Future research on sensory processing in preterm children is needed to replicate and extend the available results of this thesis. On both the registration and integration level, more studies are needed on the different sensory modalities. On the modulation level research should also include questionnaires on behavioral problems. Measures should best be a combination of child-administered tests and questionnaires. Parents should be considered as the primary informant to judge sensory processing in daily life of a very preterm child, and at the age of four also school teachers may be included as informants. Gathering information on self-report would be helpful in children above eight years of age. With respect to child-administered tests, both clinical and computerized measures may be used, complemented by quantitative sensory testing with brain evoked potentials, for instance to further explore sensory detection thresholds.
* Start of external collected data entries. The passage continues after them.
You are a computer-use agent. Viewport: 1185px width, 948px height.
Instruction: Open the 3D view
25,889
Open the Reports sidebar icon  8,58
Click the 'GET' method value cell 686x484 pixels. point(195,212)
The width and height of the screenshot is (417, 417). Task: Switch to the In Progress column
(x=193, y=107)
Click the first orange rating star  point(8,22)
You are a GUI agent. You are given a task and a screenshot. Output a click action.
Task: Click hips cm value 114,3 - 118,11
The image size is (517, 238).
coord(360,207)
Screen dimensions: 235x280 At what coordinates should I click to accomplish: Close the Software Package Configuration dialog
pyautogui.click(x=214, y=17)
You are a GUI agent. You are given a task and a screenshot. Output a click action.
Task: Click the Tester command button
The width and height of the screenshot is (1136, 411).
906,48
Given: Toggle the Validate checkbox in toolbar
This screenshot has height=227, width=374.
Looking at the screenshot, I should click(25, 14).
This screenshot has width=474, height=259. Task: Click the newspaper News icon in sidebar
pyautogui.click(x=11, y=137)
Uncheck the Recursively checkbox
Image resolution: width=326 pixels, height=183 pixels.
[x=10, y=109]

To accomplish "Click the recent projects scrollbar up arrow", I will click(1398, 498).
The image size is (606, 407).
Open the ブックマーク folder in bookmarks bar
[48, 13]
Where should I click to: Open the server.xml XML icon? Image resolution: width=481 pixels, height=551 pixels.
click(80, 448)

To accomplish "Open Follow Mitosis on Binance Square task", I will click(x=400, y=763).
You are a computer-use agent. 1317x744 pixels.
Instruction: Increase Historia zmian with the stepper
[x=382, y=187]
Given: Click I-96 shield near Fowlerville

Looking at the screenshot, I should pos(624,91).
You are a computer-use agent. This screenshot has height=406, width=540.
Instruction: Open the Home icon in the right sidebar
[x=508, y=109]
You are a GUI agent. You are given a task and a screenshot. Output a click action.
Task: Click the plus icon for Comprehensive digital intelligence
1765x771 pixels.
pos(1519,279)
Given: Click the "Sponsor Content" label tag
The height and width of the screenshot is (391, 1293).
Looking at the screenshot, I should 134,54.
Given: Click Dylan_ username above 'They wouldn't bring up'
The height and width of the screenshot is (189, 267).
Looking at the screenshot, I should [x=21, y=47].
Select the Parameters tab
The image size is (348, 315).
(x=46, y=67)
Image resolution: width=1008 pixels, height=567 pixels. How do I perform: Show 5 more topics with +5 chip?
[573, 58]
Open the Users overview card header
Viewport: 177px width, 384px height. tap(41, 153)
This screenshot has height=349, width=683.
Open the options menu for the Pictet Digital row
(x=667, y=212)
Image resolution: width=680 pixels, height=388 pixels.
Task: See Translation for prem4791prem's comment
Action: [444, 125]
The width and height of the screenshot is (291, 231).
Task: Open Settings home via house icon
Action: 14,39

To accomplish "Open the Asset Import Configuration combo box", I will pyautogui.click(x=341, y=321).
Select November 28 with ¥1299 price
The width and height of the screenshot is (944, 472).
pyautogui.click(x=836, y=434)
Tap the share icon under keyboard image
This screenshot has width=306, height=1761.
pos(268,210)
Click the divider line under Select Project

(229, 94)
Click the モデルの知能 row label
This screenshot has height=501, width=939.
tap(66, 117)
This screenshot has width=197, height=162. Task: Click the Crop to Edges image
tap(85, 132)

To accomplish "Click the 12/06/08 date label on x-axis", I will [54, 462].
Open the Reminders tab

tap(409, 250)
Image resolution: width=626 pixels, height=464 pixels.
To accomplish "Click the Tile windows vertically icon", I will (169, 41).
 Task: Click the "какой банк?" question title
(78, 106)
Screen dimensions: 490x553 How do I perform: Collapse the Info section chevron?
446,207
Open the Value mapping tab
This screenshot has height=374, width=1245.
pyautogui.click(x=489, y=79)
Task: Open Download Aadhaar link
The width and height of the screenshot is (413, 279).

Future studies would preferably be term-born controlled longitudinal studies combining sensory processing measures with behavioral measures tapping into ADHD and ASD to reveal crucial underpinnings for the “preterm behavioral phenotype”. Imaging studies, including diffusion tensor imaging (DTI), are recommended to better understand the underlying brain abnormalities of sensory processing difficulties, linking white matter integrity and connectivity to the different levels of sensory registration, integration and modulation in very preterm children. Additionally, impact of NICU stay may be taken into account more thoroughly within prospective research designs, mapping for instance number of invasive and/or skin-breaking procedures, hours of kangaroo care, and neonatal pain measurements during hospitalization. Finally, although tailored interventions, such as parental counseling and referral to occupational therapy, are considered good clinical care, effectiveness of these interventions should be carefully evaluated. Scarcity of empirical research on therapeutic approaches targeting the sensory system, but also on parental sensitivity and parenting skills, illustrates the importance of collaborative, translational research. In the near future, we hope to evaluate effectiveness of parental counseling on sensory processing difficulties and regulatory problems in young infants by joining forces with clinicians (medical psychologists) and embedded scientists in the area of child development.

Concluding remarks

The results of this thesis confirm the presence of sensory processing difficulties in the domains of registration and modulation, as well as behavioral difficulties in terms of elevated symptom levels of ADHD and ASD symptoms in very preterm children. Moreover, sensory modulation in particular may be related to symptoms of ADHD and ASD in very preterm children and might be considered as one of the pathways that lead to adverse behavioral outcomes observed in very preterm children. Understanding ADHD and ASD symptoms from a sensory processing perspective may provide additional leads for intervention and treatment in very preterm children. Screening for sensory processing difficulties and symptoms of ADHD and ASD should therefore be considered to be included in the follow-up care in very preterm children.